4 of 210 comments (clear)

  1. Oy Slashdot! by The+Bungi · · Score: 5, Interesting
    This sudden interest in the W3C and open standards and unencumbered software and patent free and, etc. etc. is quite interesting.

    Considering you intentionally block the W3C validator

    I can't help but think that's about the stupidest thing /. has ever done (though I may be wrong). I mean, what's the point? Lame jokes about the crappy output of your Perl scripts got you down? How about fixing it instead??

  2. Re:GPL is the bug. by XaXXon · · Score: 5, Interesting

    Jesus christ..

    I hate being Mr-RMS-protector and GPL-Anti-Basher, but the amount of bad "information" and people throwing completely unrelated things around infuriates me.

    As some others have tried to say, this has nothing to do with the GPL putting the idea in some sort of "forced distribution" form as the author of the original comment would have you believe.

    The GPL doesn't put restrictions on the distribution of ideas, only their implementations.

    Here's an analogy as I see it:

    Say I'd patented the idea of drawing pictures on a computer screen, and up until now the web (and computers in general) were only text base. Yes I'm stretching, but go with me for a second. I want to put pictures in a W3C standard, but I don't want to give up my right to charge money for my one-handed picture-viewing slideshow program. I submit it to the W3C standard and say "It's okay for people to use my patented idea for free for web applications." Now someone goes and makes a graphics-enabled web browser and distributes it under the GPL. Someone else then takes that GPL code and turns it into a GPL'd one-handed slideshow program -- a right the GPL affords them. Suddenly they are in violation of my patent. But the original author of the graphical web browser didn't break my patent, and the person who modified it into the slideshow program didn't disobey the license on the web browser..

    And that's the problem being addressed as I see it.

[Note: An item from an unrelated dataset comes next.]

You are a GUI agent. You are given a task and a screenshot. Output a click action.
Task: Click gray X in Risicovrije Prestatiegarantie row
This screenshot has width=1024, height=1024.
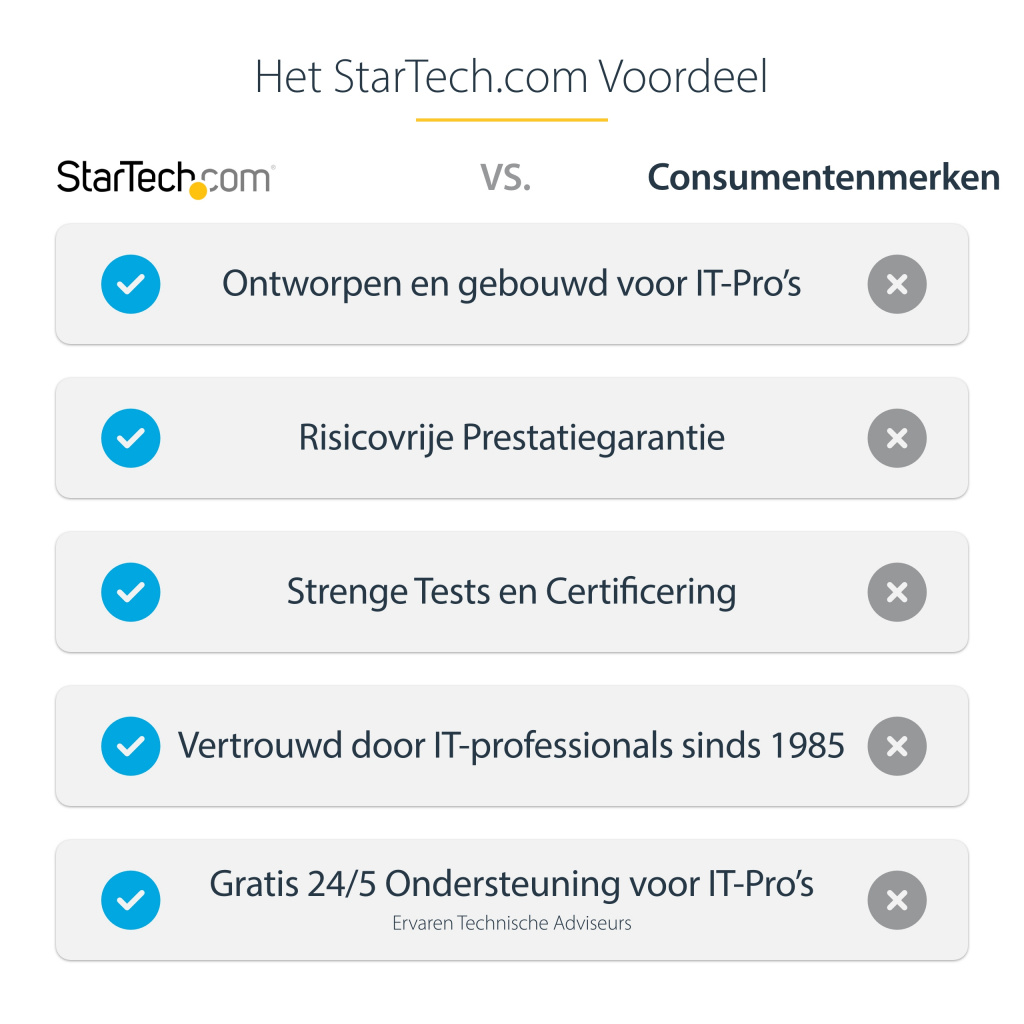[x=897, y=438]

Note how it has nothing to do with the GPL "virally infecting" the patented idea?

    Next time, read the article (and perhaps the GPL) before getting on your little pedastal. Thank you, please drive thru.

  3. Re:Rationale for NOT submitting a comment: by Bruce+Perens · · Score: 5, Interesting
    The right place to make a stink is with governments. We've gotten the best policy that we can get from W3C without having the members walk off to another organization that lets them do what they want with their patents. I worked on this policy for two years (somewhere between 1/4 and 1/8 time), along with Larry Rosen of OSI and Eben Moglen of FSF, and got the best deal I could for the community. Let's please not blow it.

    Bruce

  4. Making a stink with the government by Bruce+Perens · · Score: 4, Interesting
    There are a number of points I would make with any government that will listen. They aren't necessarily standard-specific. They are:

    • Many issued US software patents have significant prior art that should invalidate them
    • Patents are supposed to describe the invention. Many of them are poorly written or are deliberately written to be obtuse or over-general, and thus fail to describe the invention. Try reading some of them.
    • The 20-year term is too long for the software industry, in that there is no quid-pro-quo for the public - a patent is no longer useful by the time it enters the public domain.
    • Is mathematics discovered or invented? Isn't software mathematics? Is mathematics really not an invention, and rather a discovery of the way the world works? In other words, should the patent belong to the Deity who created the mathematics of the universe (tabling argument regarding whether or there's a deity or the universe just happened).
    • Isn't software just an application of the general-purpose computer, which is old enough to be unpatentable?

    I could write more, but you get the picture.